Beef Stunning Methods
Could Spread Mad
Cow Prions

LONDON (Reuters) - Abattoir methods can result in tiny bits of brain tissue being sent through cattle's bodies, increasing health risks if they are incubating mad cow disease (BSE), according to New Scientist magazine.
Haluk Anil and researchers at the University of Bristol in western England said the method of stunning cattle to immobilize them before slaughter meant brain tissue could get into an animal's jugular vein, and, in theory, move around the body in the few minutes the heart is still beating.

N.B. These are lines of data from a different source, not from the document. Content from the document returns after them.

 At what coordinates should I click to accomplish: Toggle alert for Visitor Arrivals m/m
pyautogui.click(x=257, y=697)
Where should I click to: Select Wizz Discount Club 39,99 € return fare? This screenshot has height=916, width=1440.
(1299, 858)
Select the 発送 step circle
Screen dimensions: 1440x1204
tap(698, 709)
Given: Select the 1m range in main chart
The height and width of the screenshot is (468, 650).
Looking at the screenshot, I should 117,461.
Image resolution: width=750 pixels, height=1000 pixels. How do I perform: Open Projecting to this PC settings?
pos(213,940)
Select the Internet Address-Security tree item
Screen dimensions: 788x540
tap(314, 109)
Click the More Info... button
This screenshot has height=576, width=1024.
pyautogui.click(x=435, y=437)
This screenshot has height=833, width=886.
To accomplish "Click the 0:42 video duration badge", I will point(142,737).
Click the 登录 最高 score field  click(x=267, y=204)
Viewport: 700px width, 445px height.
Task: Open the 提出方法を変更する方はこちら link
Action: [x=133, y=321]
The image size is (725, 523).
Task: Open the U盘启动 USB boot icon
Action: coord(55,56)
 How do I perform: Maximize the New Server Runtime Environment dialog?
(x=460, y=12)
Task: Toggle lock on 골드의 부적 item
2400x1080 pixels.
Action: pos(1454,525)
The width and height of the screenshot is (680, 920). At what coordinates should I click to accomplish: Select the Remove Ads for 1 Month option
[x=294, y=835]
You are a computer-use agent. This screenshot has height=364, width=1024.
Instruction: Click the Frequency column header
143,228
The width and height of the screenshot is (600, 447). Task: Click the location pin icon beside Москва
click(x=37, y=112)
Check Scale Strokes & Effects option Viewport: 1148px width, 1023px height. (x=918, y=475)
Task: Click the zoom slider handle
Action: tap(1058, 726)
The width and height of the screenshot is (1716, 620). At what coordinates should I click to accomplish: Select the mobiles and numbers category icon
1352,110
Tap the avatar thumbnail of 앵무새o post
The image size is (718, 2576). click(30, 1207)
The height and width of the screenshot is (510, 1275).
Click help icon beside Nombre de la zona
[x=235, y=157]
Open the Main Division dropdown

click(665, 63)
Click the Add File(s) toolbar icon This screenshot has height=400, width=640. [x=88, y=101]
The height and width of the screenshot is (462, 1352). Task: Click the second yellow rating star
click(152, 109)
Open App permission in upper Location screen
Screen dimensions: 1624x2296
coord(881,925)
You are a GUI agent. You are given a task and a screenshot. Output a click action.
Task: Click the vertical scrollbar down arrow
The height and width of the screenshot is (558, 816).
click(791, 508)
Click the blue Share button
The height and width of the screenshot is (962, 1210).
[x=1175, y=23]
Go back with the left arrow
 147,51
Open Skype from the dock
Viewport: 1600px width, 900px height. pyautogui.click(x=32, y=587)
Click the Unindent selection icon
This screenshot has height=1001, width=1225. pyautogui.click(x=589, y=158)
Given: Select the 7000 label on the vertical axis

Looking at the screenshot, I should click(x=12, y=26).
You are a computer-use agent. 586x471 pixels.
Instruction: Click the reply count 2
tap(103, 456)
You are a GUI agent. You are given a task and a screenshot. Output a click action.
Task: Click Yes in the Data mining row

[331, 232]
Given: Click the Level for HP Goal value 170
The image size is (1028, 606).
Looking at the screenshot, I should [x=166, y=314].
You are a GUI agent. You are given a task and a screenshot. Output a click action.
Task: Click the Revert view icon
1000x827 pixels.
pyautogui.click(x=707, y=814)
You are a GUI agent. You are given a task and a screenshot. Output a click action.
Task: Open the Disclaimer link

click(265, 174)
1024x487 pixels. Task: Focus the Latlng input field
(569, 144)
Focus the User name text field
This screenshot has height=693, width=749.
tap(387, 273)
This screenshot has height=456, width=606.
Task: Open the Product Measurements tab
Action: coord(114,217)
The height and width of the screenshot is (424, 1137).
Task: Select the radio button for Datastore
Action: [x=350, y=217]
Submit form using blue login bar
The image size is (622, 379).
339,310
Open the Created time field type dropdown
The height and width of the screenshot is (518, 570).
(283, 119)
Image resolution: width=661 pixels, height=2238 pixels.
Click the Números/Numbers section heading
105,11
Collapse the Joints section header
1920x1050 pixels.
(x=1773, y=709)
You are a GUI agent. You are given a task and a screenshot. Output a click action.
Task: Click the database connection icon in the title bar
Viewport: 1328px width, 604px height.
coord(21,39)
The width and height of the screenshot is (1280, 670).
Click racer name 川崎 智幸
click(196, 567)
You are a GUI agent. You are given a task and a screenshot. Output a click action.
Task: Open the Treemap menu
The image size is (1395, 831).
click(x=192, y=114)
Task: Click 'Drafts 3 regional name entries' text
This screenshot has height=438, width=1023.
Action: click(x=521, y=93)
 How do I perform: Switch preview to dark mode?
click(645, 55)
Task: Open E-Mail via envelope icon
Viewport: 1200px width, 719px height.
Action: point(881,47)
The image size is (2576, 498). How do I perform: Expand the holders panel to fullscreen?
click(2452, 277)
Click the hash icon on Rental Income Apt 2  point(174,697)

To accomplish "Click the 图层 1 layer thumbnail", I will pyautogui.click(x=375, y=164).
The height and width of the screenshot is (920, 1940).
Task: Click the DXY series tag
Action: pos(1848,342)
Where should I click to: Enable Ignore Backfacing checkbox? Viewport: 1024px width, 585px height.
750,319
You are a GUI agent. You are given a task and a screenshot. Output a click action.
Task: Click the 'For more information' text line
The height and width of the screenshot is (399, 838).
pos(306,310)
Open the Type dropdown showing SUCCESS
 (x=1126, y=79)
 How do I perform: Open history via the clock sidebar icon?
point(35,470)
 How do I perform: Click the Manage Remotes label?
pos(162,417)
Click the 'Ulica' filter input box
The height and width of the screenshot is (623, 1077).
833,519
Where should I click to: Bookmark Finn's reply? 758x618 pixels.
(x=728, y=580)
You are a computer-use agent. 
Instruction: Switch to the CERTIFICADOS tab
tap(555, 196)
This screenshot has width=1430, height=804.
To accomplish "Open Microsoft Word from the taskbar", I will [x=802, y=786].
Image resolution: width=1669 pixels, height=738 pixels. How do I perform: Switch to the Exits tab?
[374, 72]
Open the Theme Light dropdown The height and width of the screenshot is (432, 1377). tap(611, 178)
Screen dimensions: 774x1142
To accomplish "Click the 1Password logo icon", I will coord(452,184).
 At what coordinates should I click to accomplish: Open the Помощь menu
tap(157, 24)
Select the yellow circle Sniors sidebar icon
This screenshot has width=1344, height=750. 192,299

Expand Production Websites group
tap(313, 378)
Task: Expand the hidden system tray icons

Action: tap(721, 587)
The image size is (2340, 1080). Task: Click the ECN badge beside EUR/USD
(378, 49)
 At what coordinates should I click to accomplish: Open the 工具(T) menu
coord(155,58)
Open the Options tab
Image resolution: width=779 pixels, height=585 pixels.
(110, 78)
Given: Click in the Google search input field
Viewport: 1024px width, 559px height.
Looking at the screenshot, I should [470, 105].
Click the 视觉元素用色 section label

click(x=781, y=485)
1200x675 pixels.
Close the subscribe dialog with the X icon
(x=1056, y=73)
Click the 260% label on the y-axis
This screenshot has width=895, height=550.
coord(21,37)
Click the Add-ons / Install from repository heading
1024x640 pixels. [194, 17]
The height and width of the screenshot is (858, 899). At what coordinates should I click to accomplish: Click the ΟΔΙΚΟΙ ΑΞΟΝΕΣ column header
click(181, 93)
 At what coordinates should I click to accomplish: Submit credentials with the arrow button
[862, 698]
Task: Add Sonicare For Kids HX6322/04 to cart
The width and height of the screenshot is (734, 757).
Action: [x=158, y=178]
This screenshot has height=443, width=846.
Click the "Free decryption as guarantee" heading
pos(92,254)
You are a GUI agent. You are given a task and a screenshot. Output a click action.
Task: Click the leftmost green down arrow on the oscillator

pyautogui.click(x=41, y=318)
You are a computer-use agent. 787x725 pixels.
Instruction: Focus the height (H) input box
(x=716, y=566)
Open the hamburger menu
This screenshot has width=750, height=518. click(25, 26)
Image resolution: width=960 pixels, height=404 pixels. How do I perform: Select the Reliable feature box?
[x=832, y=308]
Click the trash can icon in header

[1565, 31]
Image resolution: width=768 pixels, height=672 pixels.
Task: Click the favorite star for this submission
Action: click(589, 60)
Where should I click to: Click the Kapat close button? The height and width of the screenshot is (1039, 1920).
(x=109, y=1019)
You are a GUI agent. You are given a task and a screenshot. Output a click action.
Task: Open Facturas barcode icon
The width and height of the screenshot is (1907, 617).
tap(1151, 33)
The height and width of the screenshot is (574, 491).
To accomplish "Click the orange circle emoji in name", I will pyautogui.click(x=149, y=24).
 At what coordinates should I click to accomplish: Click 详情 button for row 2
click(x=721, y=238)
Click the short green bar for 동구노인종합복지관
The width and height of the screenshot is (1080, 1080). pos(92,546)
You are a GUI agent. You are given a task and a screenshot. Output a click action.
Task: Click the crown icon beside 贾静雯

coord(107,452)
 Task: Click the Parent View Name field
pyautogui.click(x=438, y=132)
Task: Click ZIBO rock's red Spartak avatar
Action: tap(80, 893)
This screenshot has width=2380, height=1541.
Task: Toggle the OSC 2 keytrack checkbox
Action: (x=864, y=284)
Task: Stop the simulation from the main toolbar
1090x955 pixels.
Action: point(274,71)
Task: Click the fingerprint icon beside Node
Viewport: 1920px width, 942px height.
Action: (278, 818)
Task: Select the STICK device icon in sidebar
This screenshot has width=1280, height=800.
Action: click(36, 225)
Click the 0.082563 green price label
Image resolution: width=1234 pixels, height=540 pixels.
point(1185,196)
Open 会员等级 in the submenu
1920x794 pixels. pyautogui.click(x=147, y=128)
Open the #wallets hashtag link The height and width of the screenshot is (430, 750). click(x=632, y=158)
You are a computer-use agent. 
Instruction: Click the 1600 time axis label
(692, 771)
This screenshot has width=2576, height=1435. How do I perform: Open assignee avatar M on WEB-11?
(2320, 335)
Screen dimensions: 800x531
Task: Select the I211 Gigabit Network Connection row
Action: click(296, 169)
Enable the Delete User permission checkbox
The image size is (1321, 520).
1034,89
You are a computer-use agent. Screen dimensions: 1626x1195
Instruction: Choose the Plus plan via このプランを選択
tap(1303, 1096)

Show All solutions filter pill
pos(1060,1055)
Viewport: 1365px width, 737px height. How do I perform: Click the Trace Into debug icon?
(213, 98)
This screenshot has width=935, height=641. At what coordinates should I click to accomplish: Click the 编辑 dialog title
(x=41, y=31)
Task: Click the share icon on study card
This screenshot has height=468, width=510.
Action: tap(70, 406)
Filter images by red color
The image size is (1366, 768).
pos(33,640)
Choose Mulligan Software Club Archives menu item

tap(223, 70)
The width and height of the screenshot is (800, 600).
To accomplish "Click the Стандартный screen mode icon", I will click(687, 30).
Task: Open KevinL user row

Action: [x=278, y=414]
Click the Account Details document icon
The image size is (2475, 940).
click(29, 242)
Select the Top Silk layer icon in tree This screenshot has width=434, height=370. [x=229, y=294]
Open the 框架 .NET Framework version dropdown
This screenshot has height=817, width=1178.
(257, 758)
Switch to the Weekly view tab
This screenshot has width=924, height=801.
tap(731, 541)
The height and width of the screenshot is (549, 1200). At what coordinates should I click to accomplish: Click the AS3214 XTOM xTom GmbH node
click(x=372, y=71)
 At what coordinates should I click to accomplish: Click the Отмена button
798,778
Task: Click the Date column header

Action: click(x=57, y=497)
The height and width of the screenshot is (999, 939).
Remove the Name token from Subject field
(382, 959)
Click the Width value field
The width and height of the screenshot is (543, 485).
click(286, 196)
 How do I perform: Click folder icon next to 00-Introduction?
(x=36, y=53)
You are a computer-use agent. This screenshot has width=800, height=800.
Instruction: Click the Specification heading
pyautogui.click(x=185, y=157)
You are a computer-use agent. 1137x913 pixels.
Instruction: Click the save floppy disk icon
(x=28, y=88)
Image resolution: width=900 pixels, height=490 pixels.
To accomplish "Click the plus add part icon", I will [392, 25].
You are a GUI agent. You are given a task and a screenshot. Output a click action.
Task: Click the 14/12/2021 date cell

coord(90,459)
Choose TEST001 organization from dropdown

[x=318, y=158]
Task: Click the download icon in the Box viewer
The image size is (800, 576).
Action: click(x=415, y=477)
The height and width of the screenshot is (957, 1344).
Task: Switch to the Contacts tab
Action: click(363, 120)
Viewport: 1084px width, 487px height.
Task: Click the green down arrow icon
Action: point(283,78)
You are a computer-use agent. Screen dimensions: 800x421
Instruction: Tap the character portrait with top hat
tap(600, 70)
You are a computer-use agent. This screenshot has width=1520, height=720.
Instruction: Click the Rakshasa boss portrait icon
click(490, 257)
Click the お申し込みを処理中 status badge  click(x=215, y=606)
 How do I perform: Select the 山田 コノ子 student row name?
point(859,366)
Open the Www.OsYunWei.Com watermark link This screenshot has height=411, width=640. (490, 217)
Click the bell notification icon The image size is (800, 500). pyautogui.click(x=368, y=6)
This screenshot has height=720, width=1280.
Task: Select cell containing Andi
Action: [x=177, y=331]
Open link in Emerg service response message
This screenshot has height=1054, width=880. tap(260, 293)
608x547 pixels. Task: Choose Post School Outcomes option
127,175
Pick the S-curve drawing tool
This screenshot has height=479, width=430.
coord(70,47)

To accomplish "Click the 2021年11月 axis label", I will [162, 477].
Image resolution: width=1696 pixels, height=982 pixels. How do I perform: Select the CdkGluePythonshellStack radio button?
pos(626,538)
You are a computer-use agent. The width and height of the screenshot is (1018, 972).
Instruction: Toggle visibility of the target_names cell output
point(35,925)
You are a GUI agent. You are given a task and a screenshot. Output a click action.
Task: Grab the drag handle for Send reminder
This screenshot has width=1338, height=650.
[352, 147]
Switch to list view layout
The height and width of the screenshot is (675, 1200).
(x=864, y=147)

``This finding, which will renew fears about the safety of beef, comes at a bad time for the British government, which is currently battling to end French and German bans on the import of British beef,'' the magazine said.
The research has been presented to the government's Spongiform Encephalopathy Advisory Committee, which decided there was not enough evidence to change slaughterhouse practices, it added.
Anil and his team studied different stunning techniques. In a system used in the United States and Europe but not Britain, particles of brain tissue were found in the jugular veins of four out of 15 cattle.
In Britain most cattle are stunned in a different way and only one in 16 cattle had brain tissue in the jugular vein.
Britain has threatened to take its European neighbors to court over their continued ban on British beef. The European Union earlier this year lifted a ban imposed on British beef in 1996 after scientists said a new variant of Creutzfeldt-Jakob disease (CJD), the human equivalent of mad cow disease, might be linked to eating beef contaminated with bovine spongiform encephalopathy or BSE.